Jeśli nie wiesz co chcesz robić to będzie trudno. Między programistą, a księgowym jest jednak sporo różnica, bo ten drugi oprócz 'cyferek' musi znać prawo podatkowe.

0

Pójście na infe to też nie oznacza koniecznie programiste. Możesz np zajmować się sieciami, bazami danych, grafiką czy sprzętem. Poza tym to jest takie uogólnienie na maxa. Bo typów programisty można wyróżnić co najmniej kilku, w sieciach możesz być adminem sieci, projektantem i tak dalej.

0

@autor z takim podejściem to będziesz bezrobotny niezależnie od skończonego kierunku. Pomyśl co chcesz robić w życiu i tyle. pomyśl ze po 2 może 3 roku studiów pójdziesz do pracy. Żeby ktoś cię do pracy przyjął to musisz coś umieć więc w czasie studiów musisz już się na czymś skupić.

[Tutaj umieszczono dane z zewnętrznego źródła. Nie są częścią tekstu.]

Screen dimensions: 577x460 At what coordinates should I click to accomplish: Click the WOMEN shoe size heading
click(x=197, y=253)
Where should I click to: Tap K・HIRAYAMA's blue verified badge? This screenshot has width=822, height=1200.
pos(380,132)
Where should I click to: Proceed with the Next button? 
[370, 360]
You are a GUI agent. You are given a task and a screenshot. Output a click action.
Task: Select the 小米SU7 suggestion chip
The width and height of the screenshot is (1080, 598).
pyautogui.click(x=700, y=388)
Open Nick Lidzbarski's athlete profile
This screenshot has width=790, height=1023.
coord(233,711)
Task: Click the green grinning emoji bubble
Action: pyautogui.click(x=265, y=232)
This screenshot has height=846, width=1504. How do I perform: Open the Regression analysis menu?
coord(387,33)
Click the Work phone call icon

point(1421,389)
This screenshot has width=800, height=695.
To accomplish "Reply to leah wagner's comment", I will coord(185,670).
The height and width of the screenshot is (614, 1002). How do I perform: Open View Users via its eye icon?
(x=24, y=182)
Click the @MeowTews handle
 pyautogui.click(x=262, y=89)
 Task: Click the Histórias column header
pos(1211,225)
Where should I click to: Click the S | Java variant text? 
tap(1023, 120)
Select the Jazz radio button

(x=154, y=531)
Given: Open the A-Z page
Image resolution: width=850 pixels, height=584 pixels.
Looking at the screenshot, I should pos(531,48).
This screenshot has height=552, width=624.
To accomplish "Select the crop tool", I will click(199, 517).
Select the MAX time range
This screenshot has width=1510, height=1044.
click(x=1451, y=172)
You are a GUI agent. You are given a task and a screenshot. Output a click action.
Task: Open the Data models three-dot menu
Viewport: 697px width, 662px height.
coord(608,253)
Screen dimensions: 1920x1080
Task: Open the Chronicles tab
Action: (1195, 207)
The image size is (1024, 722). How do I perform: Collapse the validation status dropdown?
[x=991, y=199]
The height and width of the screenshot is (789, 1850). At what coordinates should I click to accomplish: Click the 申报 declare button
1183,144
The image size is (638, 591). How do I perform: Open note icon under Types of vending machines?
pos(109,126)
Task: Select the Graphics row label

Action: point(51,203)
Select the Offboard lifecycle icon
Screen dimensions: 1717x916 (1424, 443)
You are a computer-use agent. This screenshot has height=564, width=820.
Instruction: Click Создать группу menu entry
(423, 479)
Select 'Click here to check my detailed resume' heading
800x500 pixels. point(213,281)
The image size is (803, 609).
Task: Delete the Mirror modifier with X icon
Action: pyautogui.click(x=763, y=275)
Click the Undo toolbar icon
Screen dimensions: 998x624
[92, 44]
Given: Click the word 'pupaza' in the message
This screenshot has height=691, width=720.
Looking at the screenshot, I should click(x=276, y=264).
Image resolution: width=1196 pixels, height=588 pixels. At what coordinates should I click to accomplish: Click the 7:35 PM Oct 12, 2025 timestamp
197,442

Btw mam trochę znajomych po matematyce, po tych niby komputerowych specjalizacjach i nikt nie jest koderem, sami testerzy i jeszcze niektórzy manualni...

0

Shalom, czy ty w liceum doskonale wiedziałeś, co chcesz robić w przyszłości? Bo jeśli tak, to gratulacje. Podjęcie takiej decyzji wcale nie jest proste, ponieważ człowiek nie posiada wiedzy, jak dokładnie wygląda praca w danej branży, może się okazać, że zupełnie inaczej niż to sobie wyobrażałem. Także tego typu porady nie są zbyt pomocne.

0
bong napisał(a):

Także tego typu porady nie są zbyt pomocne.

Na pewno wszelkie kierunki z językiem polski odpadają ("także" = "również", Ty chciałeś napisać "tak, że" = "tak więc", co zresztą i tak nie jest do końca poprawne :D)
Dobra, koniec złośliwości :)

bong napisał(a):

człowiek nie posiada wiedzy, jak dokładnie wygląda praca w danej branży, może się okazać, że zupełnie inaczej niż to sobie wyobrażałem.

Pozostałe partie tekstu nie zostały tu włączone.